Forgiveness Forum4 part1
Nov 25, 2022

Forgiveness Forum: Where Spirituality & Science Meet | Panel 2 of 3 (video)

Hear faith leaders share personal stories of the role forgiveness has played in their own lives as they explain what forgiveness looks like in their respective religious contexts.

By Templeton Staff

Moderated by On Being's founder, journalist Krista Tippett, faith leader Rabbi Rick Jacobs, and scholar Dr. Josef Boehle, this edition of the Forgiveness Forum, was co-designed by Religions for Peace International and Templeton World Charity Foundation. It brought together leaders from 5 of the world’s major religious traditions to discuss the importance and impact of forgiveness in their respective communities. A full list of speakers can be found below. Play the above video to hear the second in a three-part series of panels from the event. 

Throughout this conversation from the latest installment of the Forgiveness Forum, the featured faith leaders each share the importance of forgiveness to each of their traditions.

Ligia Matamoros, Youth Pastor for the Latin American Catholic Episcopal Council, works with young people in Latin America and the Caribbean. She says "from our point of view, forgiveness is a duty. It's an obligation, and it's represented by the cross, this experience of deep love that leads to sacrifice."

* DATA SHOWN *
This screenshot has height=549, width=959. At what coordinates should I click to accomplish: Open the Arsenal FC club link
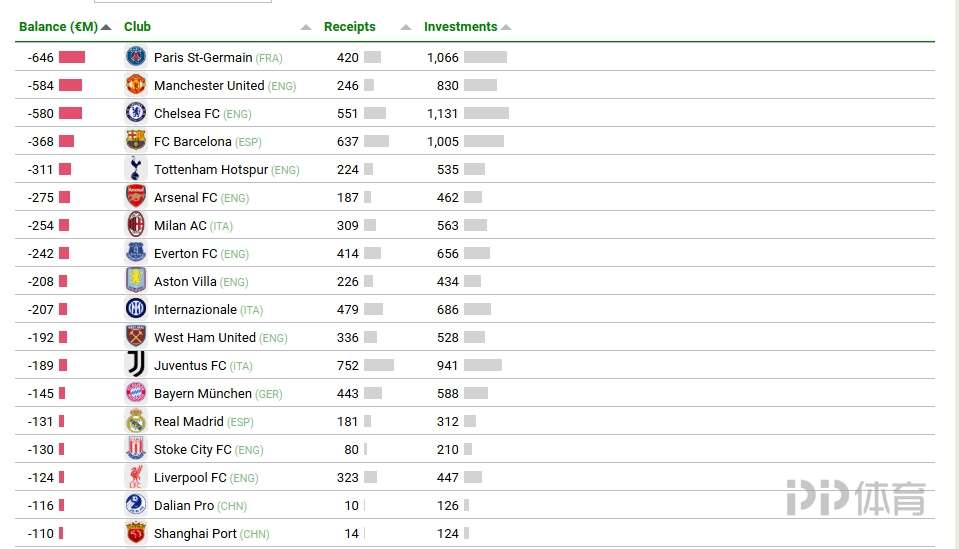tap(185, 198)
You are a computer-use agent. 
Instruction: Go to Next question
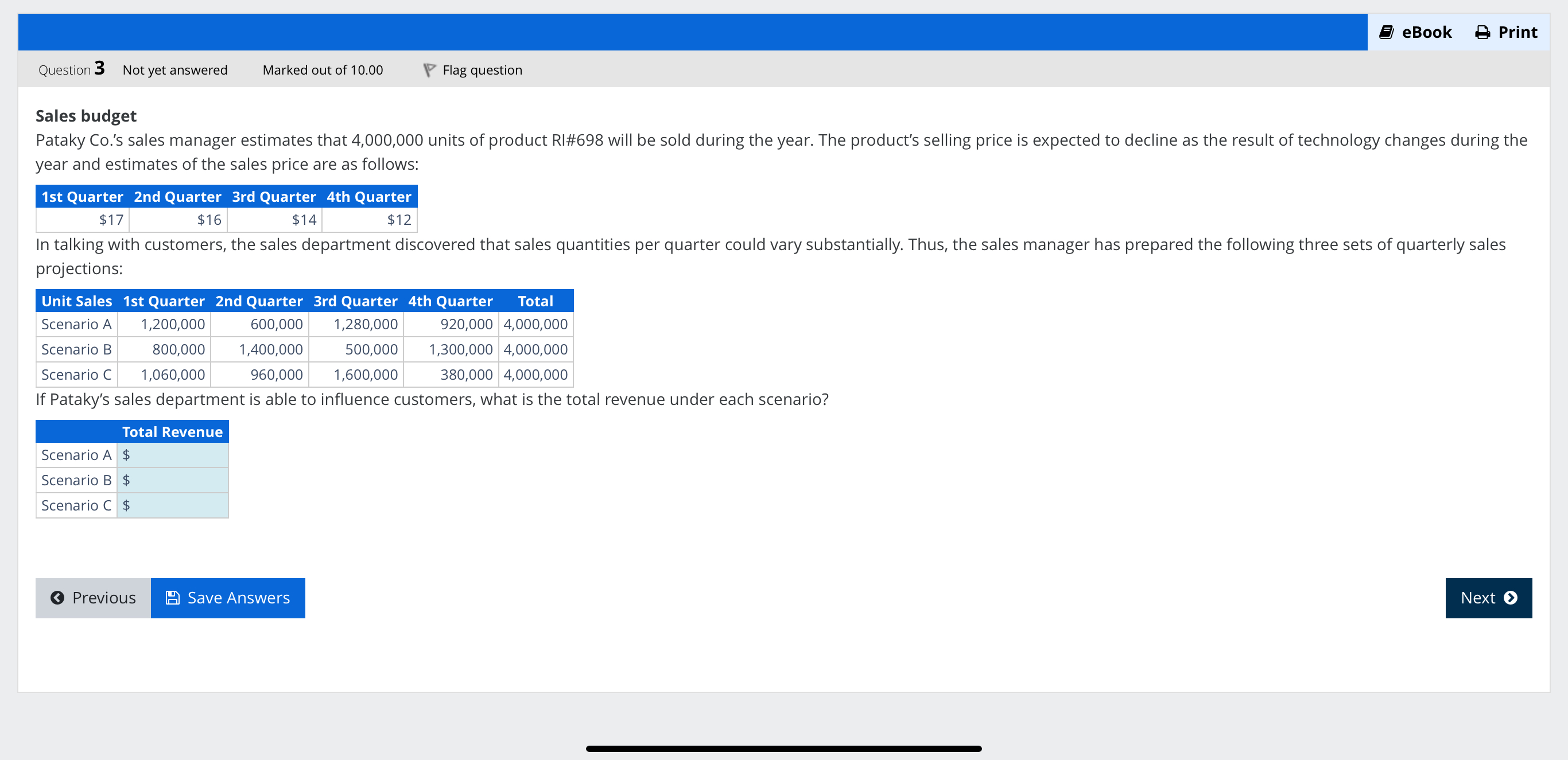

* GIVEN EXERCISE 1 *
Name every person the Forgiveness Forum page identifies by full name.
* GIVEN EXERCISE 2 *
Switch "faith leaders" to "religious leaders" in the Forgiveness Forum page passage starting with "Throughout this conversation" and going on through "of their traditions.", and write out the result.
The listing comes from a different source than the Forgiveness Forum page.

* TASK RESULT 1 *
Krista Tippett, Rick Jacobs, Josef Boehle, Ligia Matamoros

* TASK RESULT 2 *
Throughout this conversation from the latest installment of the Forgiveness Forum, the featured religious leaders each share the importance of forgiveness to each of their traditions.